Speak Spanish and/or French to my Husband and Children. Although Spanish and French are my first and second languages respectively, I can't simply don't remember to include these languages in my daily conversations with my husband and/or children. The problem is that I feel that my little boy (5 years old) will never be able to speak Spanish fluently. Both my son and stepson started French immersion this year and are now focusing in learning French. Although I speak French fluently, I am not speaking French at home. I am simply too accustomed to speak English even though I am still very comfortable speaking Spanish or French. I definitely need to change this and force myself to speak French, and perhaps Spanish (I don't want to confuse the kids -- French and Spanish are too close sometimes) during 2015. I need to find tricks or ways to remind myself to speak French or Spanish at home.
My SuccessesI should mention that it took me much longer to identify my successes than to recognize my failures. What did I achieve this year? I am not certain -- did I really achieve or succeed in something? I really don't know. Perhaps, I am too negative, but it's difficult for me to recognize or speak loud about my successes or achievement. So, most of what you will read below could be listed as "work in progress" instead of successes. Did I sound too negative?
Spending Quality Time with Elijah. I always tell my son Elijah that he is my gift from God -- and, I really mean it. I love to spend time with him even though I don't know the name of all his toys, video games or pokemon figures. I enjoy so, so much to be with him. It was not always easy, but I did my best to have quality mother-son time whenever it was possible. I really want to be an active participant in his life, so I need to make certain that there is even more mother-son time in 2015.
The adoption of Lola; our beautiful puppy. This year we added a new member to our family, Lola. She is our adorable chocolate Labrador puppy. Although she represents more work for both my husband and I, the influence that she is having on each member of the family is very positive. I must give myself credit for the presence of Lola in our lives (I can't believe that I am saying this!) because I was the one who found the breeder. I am very glad that I was patient during my search for a puppy because it took me many hours, and numerous phone calls to find the proper breeder. It was so much work, but I am glad that I did it because Lola is a wonderful addition to our family.

▸ SOURCE INFORMATION
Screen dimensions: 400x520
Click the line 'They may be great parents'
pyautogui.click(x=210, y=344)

--

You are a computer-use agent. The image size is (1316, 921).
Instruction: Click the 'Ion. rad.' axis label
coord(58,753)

▸ TASKS TO CARRY OUT
(a) According to the excerpt, what kind of dog is Lola?
(b) Reproduce the excerpt word for word, beginning at "The adoption of" and stopping after "to our family.".
This data has no connection to the excerpt.

▸ RESULTS OF THE EXERCISE
(a) Lola is a chocolate Labrador puppy.

(b)
The adoption of Lola; our beautiful puppy. This year we added a new member to our family, Lola. She is our adorable chocolate Labrador puppy. Although she represents more work for both my husband and I, the influence that she is having on each member of the family is very positive. I must give myself credit for the presence of Lola in our lives (I can't believe that I am saying this!) because I was the one who found the breeder. I am very glad that I was patient during my search for a puppy because it took me many hours, and numerous phone calls to find the proper breeder. It was so much work, but I am glad that I did it because Lola is a wonderful addition to our family.